For each line in the records that contains "batean", make a copy.

[Dataset entries]
____
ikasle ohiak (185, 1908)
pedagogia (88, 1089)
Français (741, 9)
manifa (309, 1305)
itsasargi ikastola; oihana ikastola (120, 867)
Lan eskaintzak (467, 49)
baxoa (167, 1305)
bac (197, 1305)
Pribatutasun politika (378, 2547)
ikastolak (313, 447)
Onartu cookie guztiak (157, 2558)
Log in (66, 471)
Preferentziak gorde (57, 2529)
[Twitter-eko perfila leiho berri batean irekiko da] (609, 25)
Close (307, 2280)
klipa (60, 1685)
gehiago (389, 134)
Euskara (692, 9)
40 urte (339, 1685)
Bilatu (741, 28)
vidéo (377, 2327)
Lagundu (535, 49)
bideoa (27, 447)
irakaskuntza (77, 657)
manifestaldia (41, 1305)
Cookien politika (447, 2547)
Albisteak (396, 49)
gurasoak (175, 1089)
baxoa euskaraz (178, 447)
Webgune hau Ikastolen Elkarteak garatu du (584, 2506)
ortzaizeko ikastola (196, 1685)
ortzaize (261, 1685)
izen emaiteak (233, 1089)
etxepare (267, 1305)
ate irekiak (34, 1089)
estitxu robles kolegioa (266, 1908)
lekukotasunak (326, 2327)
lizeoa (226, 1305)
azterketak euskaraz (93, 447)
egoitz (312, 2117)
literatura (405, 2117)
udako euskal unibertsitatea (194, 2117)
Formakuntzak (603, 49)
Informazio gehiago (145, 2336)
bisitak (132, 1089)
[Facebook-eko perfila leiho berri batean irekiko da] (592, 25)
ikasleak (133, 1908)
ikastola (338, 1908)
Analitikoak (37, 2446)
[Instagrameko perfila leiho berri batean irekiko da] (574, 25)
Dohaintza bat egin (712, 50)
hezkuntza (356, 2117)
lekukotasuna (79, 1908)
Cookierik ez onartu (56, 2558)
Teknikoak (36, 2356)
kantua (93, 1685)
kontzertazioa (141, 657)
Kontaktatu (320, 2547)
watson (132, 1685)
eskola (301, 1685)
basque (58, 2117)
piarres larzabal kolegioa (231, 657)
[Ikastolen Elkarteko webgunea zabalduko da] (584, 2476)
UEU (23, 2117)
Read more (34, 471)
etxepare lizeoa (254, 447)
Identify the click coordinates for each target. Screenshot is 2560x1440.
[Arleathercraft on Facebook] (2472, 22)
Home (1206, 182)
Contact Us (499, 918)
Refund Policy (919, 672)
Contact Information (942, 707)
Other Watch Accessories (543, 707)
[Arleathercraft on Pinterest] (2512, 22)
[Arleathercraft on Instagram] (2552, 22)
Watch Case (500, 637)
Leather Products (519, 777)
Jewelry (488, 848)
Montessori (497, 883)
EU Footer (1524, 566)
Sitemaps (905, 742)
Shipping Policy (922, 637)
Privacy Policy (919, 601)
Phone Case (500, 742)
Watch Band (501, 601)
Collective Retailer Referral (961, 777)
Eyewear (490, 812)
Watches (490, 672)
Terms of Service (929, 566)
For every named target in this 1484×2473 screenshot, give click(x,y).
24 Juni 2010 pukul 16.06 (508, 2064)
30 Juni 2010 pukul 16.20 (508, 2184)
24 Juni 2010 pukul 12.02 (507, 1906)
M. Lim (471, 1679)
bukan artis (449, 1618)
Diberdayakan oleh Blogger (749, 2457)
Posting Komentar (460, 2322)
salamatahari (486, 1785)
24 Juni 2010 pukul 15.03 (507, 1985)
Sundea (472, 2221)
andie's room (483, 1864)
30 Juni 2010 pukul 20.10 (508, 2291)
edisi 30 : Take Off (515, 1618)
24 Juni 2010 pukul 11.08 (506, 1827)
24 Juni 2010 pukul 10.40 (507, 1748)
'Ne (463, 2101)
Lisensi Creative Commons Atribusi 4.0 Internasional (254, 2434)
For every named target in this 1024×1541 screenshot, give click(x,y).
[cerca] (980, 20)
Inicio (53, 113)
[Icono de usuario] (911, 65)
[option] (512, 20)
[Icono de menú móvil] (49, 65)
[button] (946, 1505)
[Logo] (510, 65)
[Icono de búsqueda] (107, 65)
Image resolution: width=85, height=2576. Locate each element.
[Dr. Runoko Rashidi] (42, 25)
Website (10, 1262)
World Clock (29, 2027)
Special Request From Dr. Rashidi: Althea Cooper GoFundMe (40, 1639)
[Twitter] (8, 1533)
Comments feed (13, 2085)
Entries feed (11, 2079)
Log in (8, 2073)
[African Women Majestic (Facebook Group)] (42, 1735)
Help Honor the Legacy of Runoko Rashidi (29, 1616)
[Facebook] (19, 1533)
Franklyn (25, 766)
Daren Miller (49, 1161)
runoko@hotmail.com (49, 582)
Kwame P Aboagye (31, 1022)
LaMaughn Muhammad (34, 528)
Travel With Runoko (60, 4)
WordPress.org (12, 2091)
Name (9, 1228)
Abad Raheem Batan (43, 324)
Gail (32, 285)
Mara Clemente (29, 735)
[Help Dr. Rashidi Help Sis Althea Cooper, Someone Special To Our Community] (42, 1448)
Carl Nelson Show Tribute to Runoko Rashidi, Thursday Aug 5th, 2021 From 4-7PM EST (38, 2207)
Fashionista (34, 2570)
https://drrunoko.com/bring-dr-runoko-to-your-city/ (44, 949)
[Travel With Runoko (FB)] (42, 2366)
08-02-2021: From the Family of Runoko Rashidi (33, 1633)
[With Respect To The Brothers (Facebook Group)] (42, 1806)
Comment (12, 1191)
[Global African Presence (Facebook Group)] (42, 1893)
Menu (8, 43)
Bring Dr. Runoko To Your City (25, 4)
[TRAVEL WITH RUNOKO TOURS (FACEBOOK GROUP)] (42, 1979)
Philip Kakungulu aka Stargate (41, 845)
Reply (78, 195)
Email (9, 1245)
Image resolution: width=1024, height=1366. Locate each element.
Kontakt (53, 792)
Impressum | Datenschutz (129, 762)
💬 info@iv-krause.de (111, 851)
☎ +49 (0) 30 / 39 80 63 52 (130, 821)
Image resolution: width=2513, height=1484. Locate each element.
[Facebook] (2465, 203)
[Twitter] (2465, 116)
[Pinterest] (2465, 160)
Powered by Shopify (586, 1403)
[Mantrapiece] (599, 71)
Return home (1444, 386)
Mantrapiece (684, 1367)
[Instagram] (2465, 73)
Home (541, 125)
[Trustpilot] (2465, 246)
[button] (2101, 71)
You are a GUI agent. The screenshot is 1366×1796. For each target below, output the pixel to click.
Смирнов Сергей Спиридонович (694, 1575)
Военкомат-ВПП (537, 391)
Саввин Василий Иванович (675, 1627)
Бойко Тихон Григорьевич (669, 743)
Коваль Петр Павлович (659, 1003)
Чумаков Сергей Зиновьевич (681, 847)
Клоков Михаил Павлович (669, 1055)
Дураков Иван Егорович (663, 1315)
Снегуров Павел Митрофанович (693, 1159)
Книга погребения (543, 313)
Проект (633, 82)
____
Written answer
[Twitter-eko perfila leiho berri batean irekiko da] (609, 25)
[Facebook-eko perfila leiho berri batean irekiko da] (592, 25)
[Instagrameko perfila leiho berri batean irekiko da] (574, 25)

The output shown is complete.